Accounts from activists and cultural NGOs in South-Eastern Europe note that the success of Article 1 and its touring versions led to the establishment of an online museum initiative, later formalized as the Unstraight Museum around 2011. In these descriptions, the project is framed as a response to the absence of sustained institutional engagement with queer histories in mainstream Nordic museum practice.

== Aims and concept ==
Academic work on museums and sexuality highlights the Unstraight Museum as an example of how LGBTQ+ communities and allies have developed alternative heritage institutions to address gaps in public representation. In these studies, the initiative is cited as a community-based heritage project that uses digital tools and partnerships with conventional museums to foreground stories of non-heteronormative lives.

A qualitative study on museums and LGBTQ issues describes the Unstraight Museum as an online museum based in Stockholm, known in Sweden and internationally for presenting LGBT history through user-contributed stories and objects. The same study notes that the project uses the term “unstraight” to signal a broad, inclusive approach to sexuality and gender, rather than focusing on fixed identity categories.

== Reception and influence ==
In museum-studies literature, the Unstraight Museum appears as a case study in discussions of “queer museums” and radical inclusion. Scholars writing on museums and sexuality reference the project when arguing that practical changes in collecting and exhibition-making can help museums build long-term relationships with marginalized communities, including LGBTQ+ groups.
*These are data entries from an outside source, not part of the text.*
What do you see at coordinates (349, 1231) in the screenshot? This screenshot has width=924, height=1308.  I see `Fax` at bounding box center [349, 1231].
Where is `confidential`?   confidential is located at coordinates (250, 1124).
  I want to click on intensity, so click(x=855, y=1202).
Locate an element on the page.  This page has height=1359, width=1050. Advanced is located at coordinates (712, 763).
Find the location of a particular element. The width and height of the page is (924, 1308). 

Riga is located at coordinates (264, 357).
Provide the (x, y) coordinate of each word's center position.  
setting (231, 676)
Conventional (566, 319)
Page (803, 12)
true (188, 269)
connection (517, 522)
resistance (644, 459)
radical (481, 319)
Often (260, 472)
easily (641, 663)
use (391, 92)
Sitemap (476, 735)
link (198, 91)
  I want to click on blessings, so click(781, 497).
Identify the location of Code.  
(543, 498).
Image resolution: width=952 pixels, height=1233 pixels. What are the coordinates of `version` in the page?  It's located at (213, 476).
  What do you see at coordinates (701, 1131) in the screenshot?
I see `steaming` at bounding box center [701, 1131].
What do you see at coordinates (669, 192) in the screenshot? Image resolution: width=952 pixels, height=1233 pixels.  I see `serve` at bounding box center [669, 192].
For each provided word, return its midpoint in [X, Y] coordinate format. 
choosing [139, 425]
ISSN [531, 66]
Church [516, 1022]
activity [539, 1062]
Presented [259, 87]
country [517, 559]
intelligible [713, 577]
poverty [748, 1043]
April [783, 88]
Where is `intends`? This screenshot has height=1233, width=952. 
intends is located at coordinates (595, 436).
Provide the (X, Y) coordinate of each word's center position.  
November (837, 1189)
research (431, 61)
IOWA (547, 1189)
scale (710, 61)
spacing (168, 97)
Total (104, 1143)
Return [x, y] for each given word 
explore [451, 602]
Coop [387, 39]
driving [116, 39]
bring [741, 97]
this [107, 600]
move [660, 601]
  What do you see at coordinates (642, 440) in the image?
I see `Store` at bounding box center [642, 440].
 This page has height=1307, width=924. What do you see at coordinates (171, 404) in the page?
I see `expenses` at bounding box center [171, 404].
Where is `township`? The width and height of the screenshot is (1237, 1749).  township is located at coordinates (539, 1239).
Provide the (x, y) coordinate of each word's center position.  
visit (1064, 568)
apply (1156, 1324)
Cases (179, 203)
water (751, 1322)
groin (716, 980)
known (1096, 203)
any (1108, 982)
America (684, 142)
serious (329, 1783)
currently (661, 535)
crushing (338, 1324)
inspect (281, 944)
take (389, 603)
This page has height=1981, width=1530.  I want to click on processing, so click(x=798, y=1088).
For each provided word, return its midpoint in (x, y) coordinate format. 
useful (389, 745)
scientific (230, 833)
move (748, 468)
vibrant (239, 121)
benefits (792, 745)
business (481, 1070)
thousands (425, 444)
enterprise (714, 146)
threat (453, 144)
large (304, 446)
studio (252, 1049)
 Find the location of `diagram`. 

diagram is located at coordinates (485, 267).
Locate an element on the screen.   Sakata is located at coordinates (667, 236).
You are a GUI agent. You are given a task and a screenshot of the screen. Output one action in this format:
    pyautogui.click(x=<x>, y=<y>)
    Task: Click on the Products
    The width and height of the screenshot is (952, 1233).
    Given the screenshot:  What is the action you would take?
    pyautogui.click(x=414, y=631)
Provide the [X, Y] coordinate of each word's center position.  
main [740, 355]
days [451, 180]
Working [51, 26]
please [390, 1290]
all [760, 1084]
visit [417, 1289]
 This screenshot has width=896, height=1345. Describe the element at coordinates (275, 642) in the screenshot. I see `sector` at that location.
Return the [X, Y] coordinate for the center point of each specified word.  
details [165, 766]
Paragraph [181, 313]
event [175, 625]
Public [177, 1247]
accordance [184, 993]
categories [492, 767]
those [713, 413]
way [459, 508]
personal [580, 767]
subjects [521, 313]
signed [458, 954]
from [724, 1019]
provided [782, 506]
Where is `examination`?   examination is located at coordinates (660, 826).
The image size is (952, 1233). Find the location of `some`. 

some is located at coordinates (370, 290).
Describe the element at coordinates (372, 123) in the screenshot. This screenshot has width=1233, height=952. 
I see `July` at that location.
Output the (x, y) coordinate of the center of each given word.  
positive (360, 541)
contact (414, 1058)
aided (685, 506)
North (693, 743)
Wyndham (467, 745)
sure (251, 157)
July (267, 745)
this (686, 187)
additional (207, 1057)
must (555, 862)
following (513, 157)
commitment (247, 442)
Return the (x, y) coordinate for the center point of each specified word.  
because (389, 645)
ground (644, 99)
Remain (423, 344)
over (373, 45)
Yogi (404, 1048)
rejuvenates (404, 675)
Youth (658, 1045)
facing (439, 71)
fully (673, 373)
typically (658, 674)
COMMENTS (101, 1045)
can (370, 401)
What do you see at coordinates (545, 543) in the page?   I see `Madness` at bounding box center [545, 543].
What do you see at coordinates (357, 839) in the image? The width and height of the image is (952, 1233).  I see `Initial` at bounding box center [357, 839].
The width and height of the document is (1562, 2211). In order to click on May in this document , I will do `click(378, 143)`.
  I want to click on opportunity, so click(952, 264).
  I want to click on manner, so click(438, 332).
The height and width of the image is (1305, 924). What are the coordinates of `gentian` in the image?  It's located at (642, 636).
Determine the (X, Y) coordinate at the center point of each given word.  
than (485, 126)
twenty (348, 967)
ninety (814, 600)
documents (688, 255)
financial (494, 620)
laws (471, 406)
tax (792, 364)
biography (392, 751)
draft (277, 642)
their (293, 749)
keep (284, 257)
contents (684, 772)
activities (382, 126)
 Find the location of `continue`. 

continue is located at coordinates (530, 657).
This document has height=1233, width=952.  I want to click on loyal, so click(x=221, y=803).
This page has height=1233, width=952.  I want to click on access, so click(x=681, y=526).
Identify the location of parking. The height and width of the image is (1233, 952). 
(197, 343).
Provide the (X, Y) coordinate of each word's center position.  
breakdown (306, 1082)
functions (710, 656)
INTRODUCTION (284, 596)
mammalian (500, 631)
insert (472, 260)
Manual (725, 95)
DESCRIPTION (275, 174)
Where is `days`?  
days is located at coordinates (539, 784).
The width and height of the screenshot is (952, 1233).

A Swedish-language article on heritage exhibitions notes the Unstraight Museum among initiatives that challenge conventional expectations of what museums are, and that experiment with participatory forms of curation and digital storytelling. Sector discussions on social history in museums also refer to the Unstraight Museum Conference in 2014 as a significant professional gathering around LGBTQI collections and practice.

== Location and status ==
Reference data in cultural-heritage and authority files list the Unstraight Museum as based in Stockholm, Sweden, and identify it as an independent organization rather than a state museum. Later interviews and project descriptions continue to characterise it as a non-profit initiative working through collaborations, residencies and partnerships rather than maintaining a single permanent exhibition site.

== Exhibitions ==
In 2014, UNESCO, Unstraight Museum, and the World Culture Museum in Göteborg were funded by the Swedish Institute to produce an exhibit in Hanoi. Named the "Unstraight Perspectives", the exhibit was about Hanoi and Göteborg-based LGBT groups.